- [EXERCISE] Would you copy the entries that follow exactly, leaving out every picture?

============

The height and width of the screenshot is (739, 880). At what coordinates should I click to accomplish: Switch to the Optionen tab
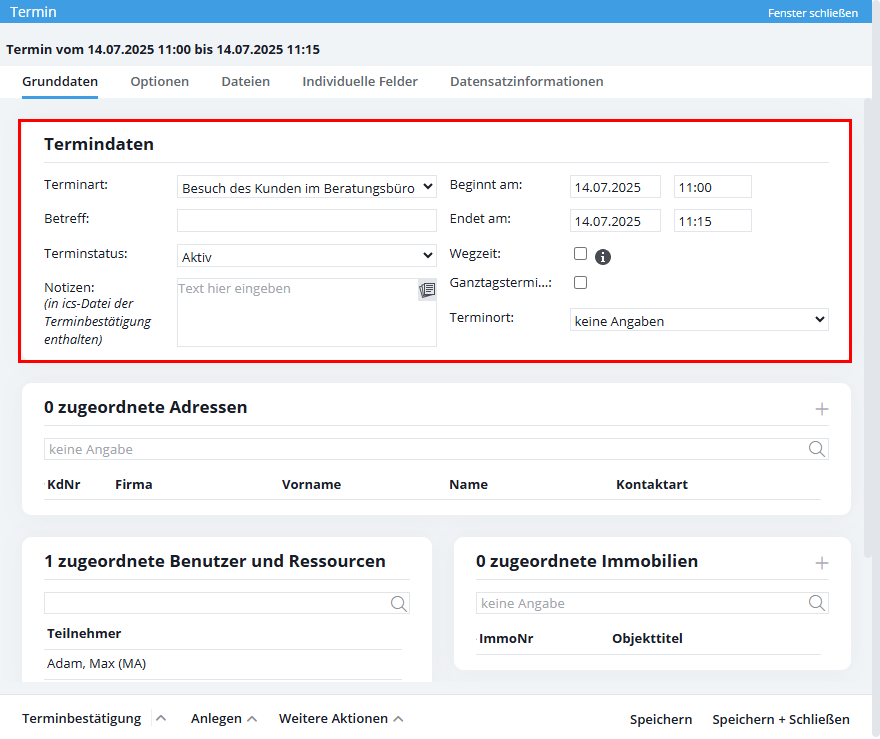(x=159, y=82)
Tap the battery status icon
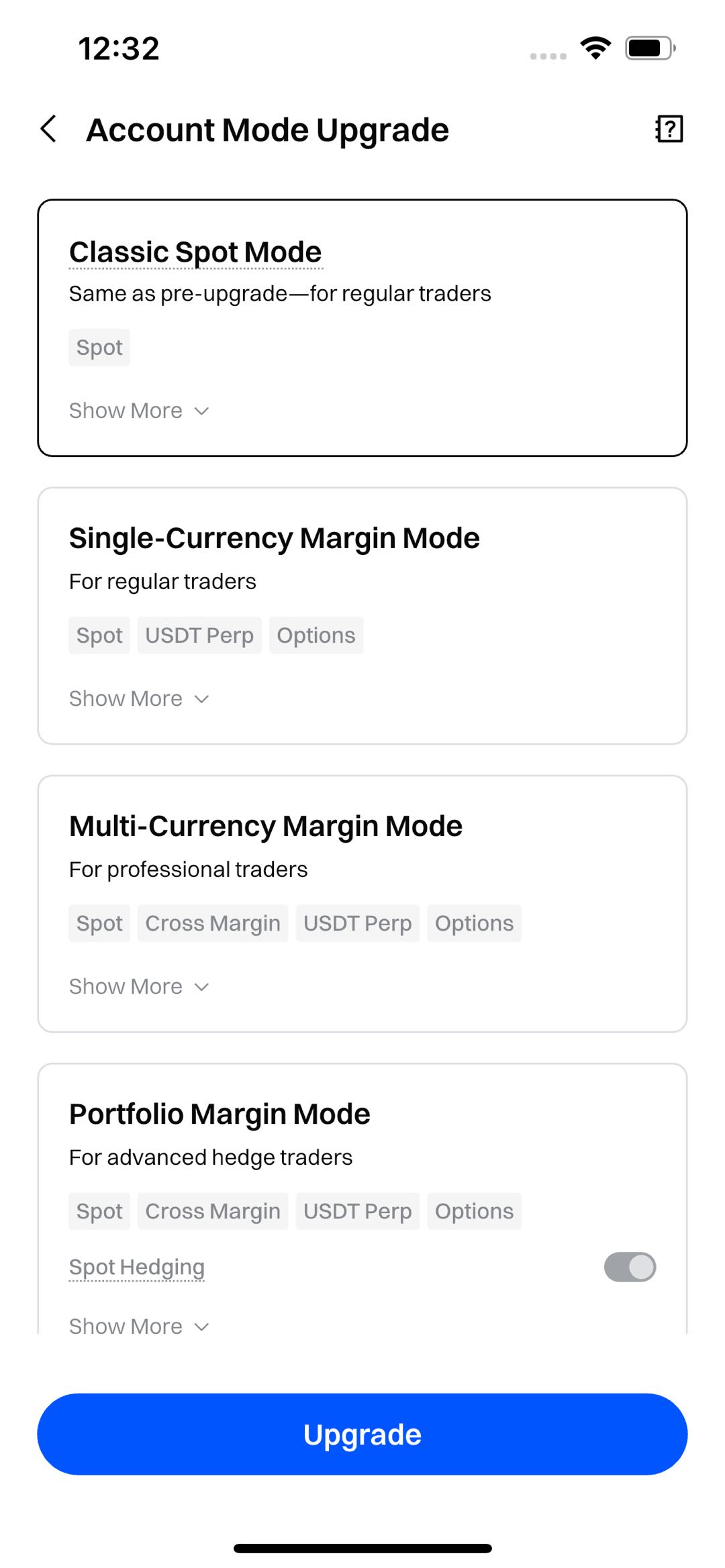Image resolution: width=725 pixels, height=1568 pixels. [649, 48]
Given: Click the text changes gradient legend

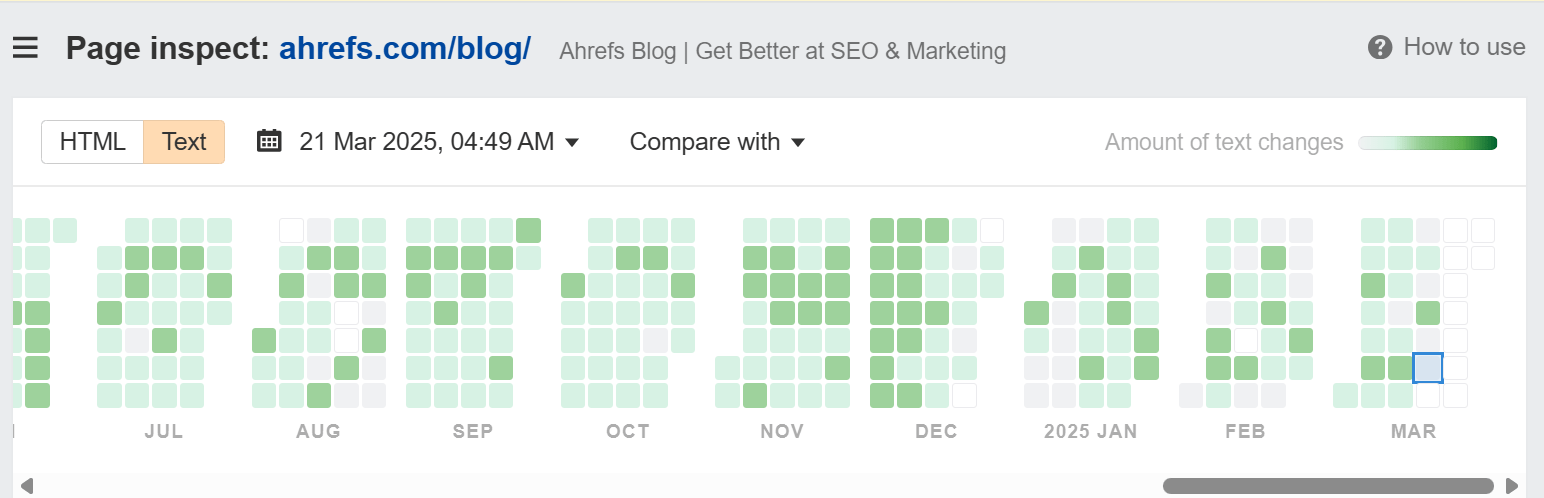Looking at the screenshot, I should [x=1427, y=143].
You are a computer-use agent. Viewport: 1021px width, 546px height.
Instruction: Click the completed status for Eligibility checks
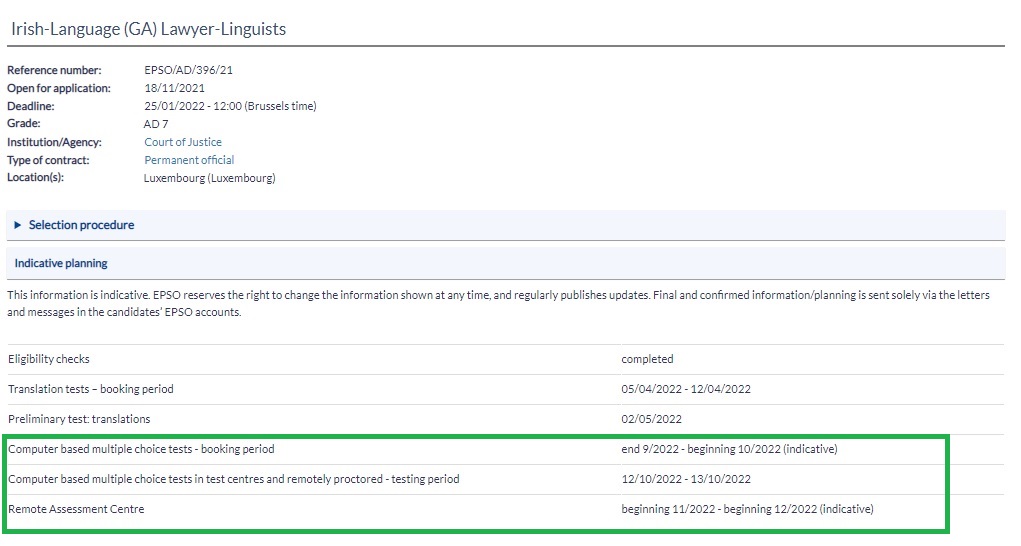[x=647, y=358]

============

- [RESULT OF THE TASK]
The height and width of the screenshot is (739, 880). At what coordinates should I click to accomplish: Switch to the Optionen tab
(x=159, y=82)
Tap the battery status icon
Image resolution: width=725 pixels, height=1568 pixels. [649, 48]
Given: Click the text changes gradient legend

Looking at the screenshot, I should [x=1427, y=143].
You are a computer-use agent. Viewport: 1021px width, 546px height.
Instruction: Click the completed status for Eligibility checks
[x=647, y=358]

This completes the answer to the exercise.